さらにその影響により歯周病の進行につながったりしてしまうこともあるため、こういった場合の症例では保険を適用したガミースマイル改善の治療を受けられることがあります。

また、しっかりとした治療を受ける場合は、何が原因となってガミースマイルとなってしまっているのかをしっかり断定しなくてはいけません。そうしなくてはどんなに良い治療を行っても根本的な解決にはならず、ガミースマイルが改善できないこともあるからです。

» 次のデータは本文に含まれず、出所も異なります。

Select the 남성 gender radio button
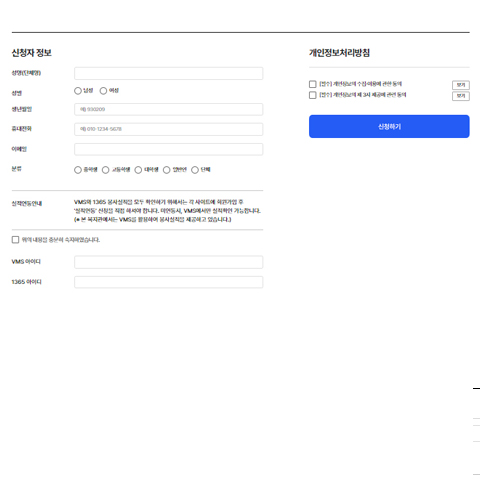Viewport: 480px width, 480px height. click(x=78, y=91)
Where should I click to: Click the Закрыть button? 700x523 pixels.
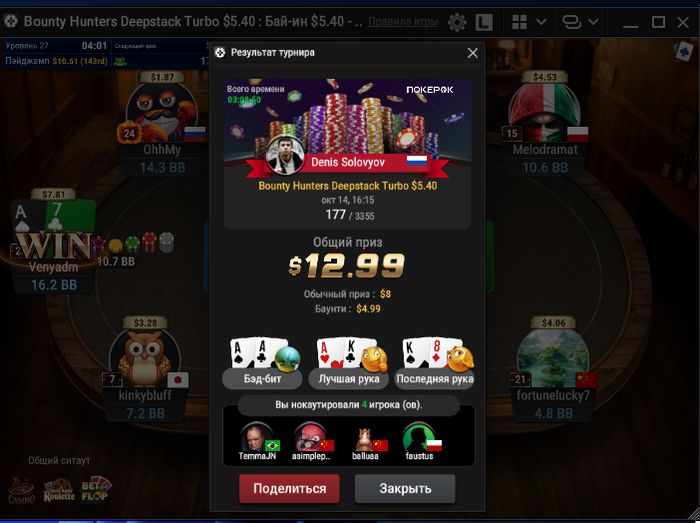405,489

もし上唇の筋肉が異常に発達してしまっている場合は、歯の矯正や顎の骨の外科治療を行ってもガミースマイルは改善できません。前歯の長さが短いことや顎の骨の発達が原因であれば、矯正治療と外科治療の両方が必要となります。歯が小さい場合は被せ物の作製、上唇の発達が原因であれば粘膜の外科治療などが適切になります。

ガミースマイルの正しい治療は、しっかりとしたカウンセリングが重要となるため、適切な治療を受けるならばカウンセリングに時間をかける医院を選ぶといいでしょう。大きな歯科医院が近所にない場合でも、諦める必要はありません。紹介状を書いてくれる個人経営の歯科医院もあるため、まずは相談してみることをおすすめします。

まとめ

ガミースマイルは、他者から指摘されることで自覚することが多い症例です。そのためガミースマイルをコンプレックスに感じている患者は多く、早く改善したいという患者と、時間をかけてでもしっかり改善したいというタイプに分かれます。

いずれにしても、どのようにしてガミースマイルを改善するかは何が原因となっているかをしっかり把握しなくてはあまり治療の効果がないことを理解しておきましょう。